··· Input material ···

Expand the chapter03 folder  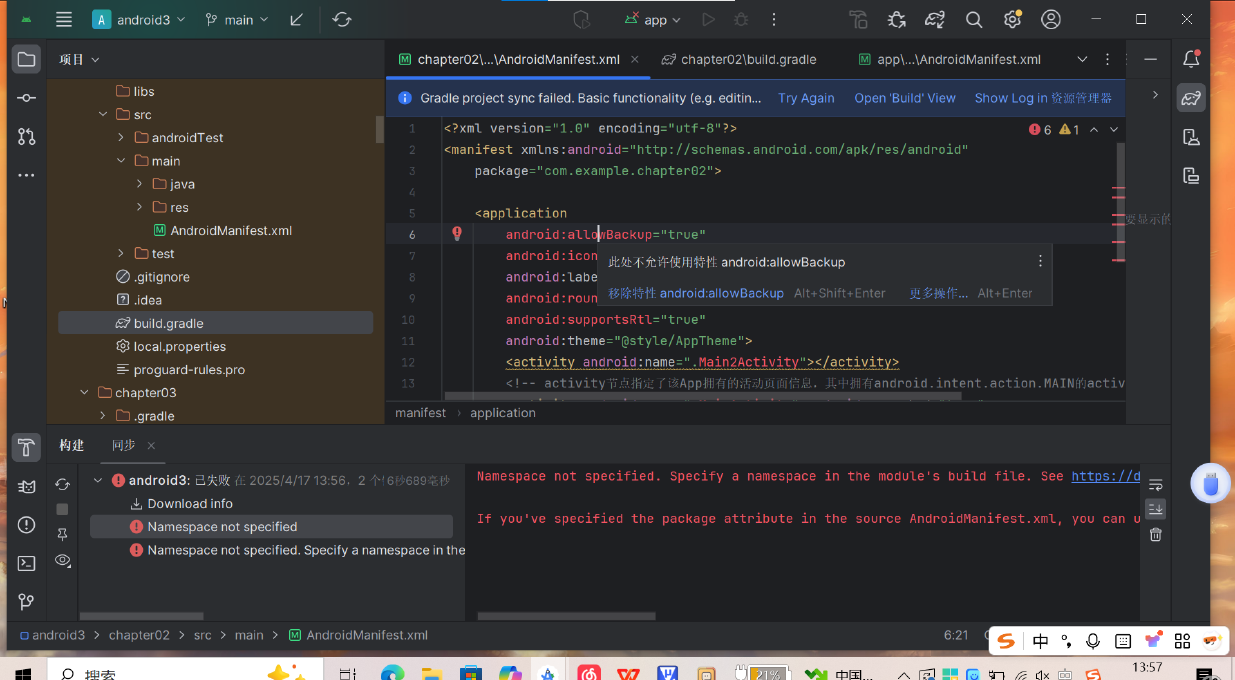(x=84, y=392)
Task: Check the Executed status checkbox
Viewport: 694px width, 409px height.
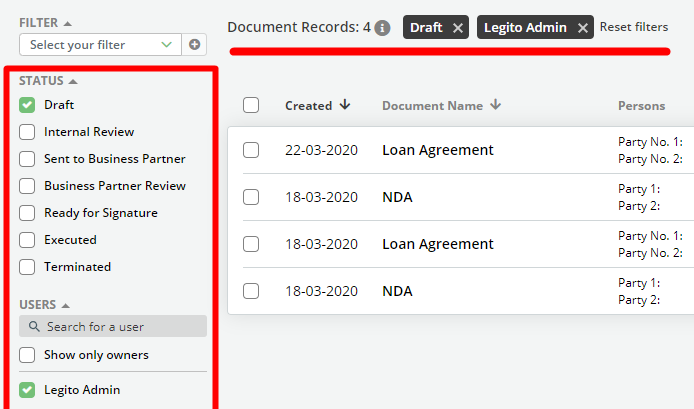Action: (27, 240)
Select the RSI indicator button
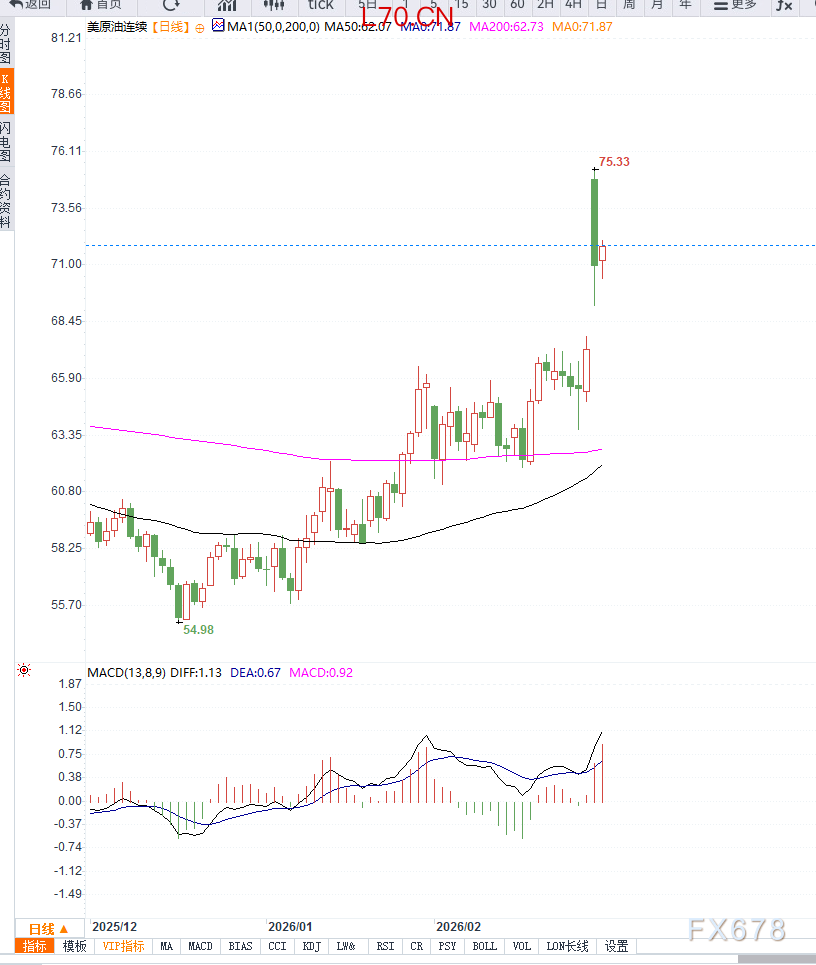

···

Brief: Return verbatim every line from the one holding "Task: Check the Executed status checkbox" to the end of the records above. Do not copy the pictures.

Exercise output:
Task: Check the Executed status checkbox
Viewport: 694px width, 409px height.
Action: (27, 240)
Select the RSI indicator button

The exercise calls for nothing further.